● Text block
================

Skip to content

Feature Services

Feature Services are sets of features which are exposed as an API. This API can be used for batch lookups of feature values (e.g. generating training datasets or feature dataframes for batch prediction), or low-latency requests for individual feature vectors.

Feature Services reference a set of features from Feature Views. Feature Views must be created before they can be served in a Feature Service, since Feature Services are only a consumption layer on top of existing features.

It is generally recommended that each model deployed in production have one associated Feature Service deployed, which serves features to the model.

A Feature Service provides:

  • A REST API to access feature values at the time of prediction
  • A one-line method call to rapidly construct training data for user-specified timestamps and labels
  • The ability to observe the endpoint where the data is served to monitor serving throughput, latency, and prediction success rate

Defining a Feature Service

Define a Feature Service using the FeatureService class.

Attributes

A Feature Service definition includes the following attributes:

  • name: The unique name of the Feature Service
  • features: The features defined in a Feature View or Feature Table, and served by the Feature Service
  • online_serving_enabled: Whether online serving is enabled for this Feature Service (defaults to True.)
  • Metadata used to organize the FeatureService. Metadata parameters include description, owner, family, and tags.

Example: Defining a Feature Service

The following example defines a Feature Service.

from tecton import FeatureService, FeaturesConfig
from feature_repo.shared.features.ad_ground_truth_ctr_performance_7_days import ad_ground_truth_ctr_performance_7_days
from feature_repo.shared.features.user_total_ad_frequency_counts import user_total_ad_frequency_counts
from feature_repo.shared.features.user_ad_impression_counts import user_ad_impression_counts

ctr_prediction_service = FeatureService(
    name='ctr_prediction_service',
    description='A Feature Service used for supporting a CTR prediction model.',
    online_serving_enabled=True,
    features=[
        # add all of the features in a Feature View
        user_total_ad_frequency_counts,
        # add a single feature from a Feature View using double-bracket notation
        user_ad_impression_counts[["count"]]
    ],
    family='ad_serving',
    tags={'release': 'production'},
    owner="matt@tecton.ai",
)
  • The Feature Service uses the user_total_ad_frequency_counts, and user_ad_impression_counts Feature Views.
  • The list of features in the Feature Service are defined in the features argument. When you pass a FeatureView in this argument, the Feature Service will contain all the features in the Feature View. To select a subset of features in a Feature View, use double-bracket notation (e.g. FeatureView[['my_feature', 'other_feature']].)

================

● Records to use
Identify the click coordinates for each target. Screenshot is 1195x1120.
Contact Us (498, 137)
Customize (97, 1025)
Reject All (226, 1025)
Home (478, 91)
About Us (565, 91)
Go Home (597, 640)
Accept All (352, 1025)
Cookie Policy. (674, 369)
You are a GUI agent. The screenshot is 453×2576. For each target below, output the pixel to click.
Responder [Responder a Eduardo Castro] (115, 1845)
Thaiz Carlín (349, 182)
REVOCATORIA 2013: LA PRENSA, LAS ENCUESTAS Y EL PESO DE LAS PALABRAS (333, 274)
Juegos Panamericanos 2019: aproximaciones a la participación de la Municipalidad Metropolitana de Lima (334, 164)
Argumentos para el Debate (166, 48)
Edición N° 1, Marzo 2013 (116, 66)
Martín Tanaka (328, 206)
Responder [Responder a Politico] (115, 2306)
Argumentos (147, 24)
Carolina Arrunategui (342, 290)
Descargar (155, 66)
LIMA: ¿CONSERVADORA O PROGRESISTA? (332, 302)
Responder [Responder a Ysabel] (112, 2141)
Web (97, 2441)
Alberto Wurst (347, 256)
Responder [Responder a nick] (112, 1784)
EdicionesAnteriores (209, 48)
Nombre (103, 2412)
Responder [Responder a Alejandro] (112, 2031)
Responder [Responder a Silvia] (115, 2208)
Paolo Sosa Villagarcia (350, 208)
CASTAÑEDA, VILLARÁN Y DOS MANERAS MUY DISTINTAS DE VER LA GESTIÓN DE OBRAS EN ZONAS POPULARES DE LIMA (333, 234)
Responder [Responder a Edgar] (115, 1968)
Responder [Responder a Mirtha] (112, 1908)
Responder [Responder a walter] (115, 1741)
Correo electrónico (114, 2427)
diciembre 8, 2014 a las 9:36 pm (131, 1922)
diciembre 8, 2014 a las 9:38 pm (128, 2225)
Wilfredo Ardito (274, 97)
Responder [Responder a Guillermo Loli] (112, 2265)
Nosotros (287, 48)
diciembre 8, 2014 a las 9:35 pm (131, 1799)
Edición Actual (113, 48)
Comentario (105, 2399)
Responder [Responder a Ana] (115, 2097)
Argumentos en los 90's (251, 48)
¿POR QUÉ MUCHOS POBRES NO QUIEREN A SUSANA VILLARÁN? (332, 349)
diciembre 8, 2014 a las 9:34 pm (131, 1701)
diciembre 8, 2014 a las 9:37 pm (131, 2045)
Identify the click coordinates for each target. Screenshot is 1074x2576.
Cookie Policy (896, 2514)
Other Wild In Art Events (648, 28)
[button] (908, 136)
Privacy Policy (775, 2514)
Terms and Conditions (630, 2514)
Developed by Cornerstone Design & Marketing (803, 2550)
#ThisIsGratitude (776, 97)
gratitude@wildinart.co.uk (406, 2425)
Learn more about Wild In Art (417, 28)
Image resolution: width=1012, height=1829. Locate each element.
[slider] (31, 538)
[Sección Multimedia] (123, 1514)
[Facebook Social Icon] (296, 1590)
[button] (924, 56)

================

● Requirements
A) Decide whether each statement agrees with the Feature Services text, answering yes or no and quoting the deciding words: (i) Feature Views have to exist before their features can be served in a Feature Service; (ii) online serving is turned off by default for a Feature Service; (iii) the text recommends one associated Feature Service for each model deployed in production.
B) Arrange the rows from the line containing "Responder [Responder a Ysabel] (112, 2141)" through the line containing "Learn more about Wild In Art (417, 28)" as a JSON list of strings, with one string per line and no blank lines.

● Expected responses
A)
(i) Yes: "Feature Views must be created before they can be served in a Feature Service"
(ii) No: "defaults to True."
(iii) Yes: "It is generally recommended that each model deployed in production have one associated Feature Service deployed"

B)
[
  "Responder [Responder a Ysabel] (112, 2141)",
  "Web (97, 2441)",
  "Alberto Wurst (347, 256)",
  "Responder [Responder a nick] (112, 1784)",
  "EdicionesAnteriores (209, 48)",
  "Nombre (103, 2412)",
  "Responder [Responder a Alejandro] (112, 2031)",
  "Responder [Responder a Silvia] (115, 2208)",
  "Paolo Sosa Villagarcia (350, 208)",
  "CASTAÑEDA, VILLARÁN Y DOS MANERAS MUY DISTINTAS DE VER LA GESTIÓN DE OBRAS EN ZONAS POPULARES DE LIMA (333, 234)",
  "Responder [Responder a Edgar] (115, 1968)",
  "Responder [Responder a Mirtha] (112, 1908)",
  "Responder [Responder a walter] (115, 1741)",
  "Correo electrónico (114, 2427)",
  "diciembre 8, 2014 a las 9:36 pm (131, 1922)",
  "diciembre 8, 2014 a las 9:38 pm (128, 2225)",
  "Wilfredo Ardito (274, 97)",
  "Responder [Responder a Guillermo Loli] (112, 2265)",
  "Nosotros (287, 48)",
  "diciembre 8, 2014 a las 9:35 pm (131, 1799)",
  "Edición Actual (113, 48)",
  "Comentario (105, 2399)",
  "Responder [Responder a Ana] (115, 2097)",
  "Argumentos en los 90's (251, 48)",
  "¿POR QUÉ MUCHOS POBRES NO QUIEREN A SUSANA VILLARÁN? (332, 349)",
  "diciembre 8, 2014 a las 9:34 pm (131, 1701)",
  "diciembre 8, 2014 a las 9:37 pm (131, 2045)",
  "Identify the click coordinates for each target. Screenshot is 1074x2576.",
  "Cookie Policy (896, 2514)",
  "Other Wild In Art Events (648, 28)",
  "[button] (908, 136)",
  "Privacy Policy (775, 2514)",
  "Terms and Conditions (630, 2514)",
  "Developed by Cornerstone Design & Marketing (803, 2550)",
  "#ThisIsGratitude (776, 97)",
  "gratitude@wildinart.co.uk (406, 2425)",
  "Learn more about Wild In Art (417, 28)"
]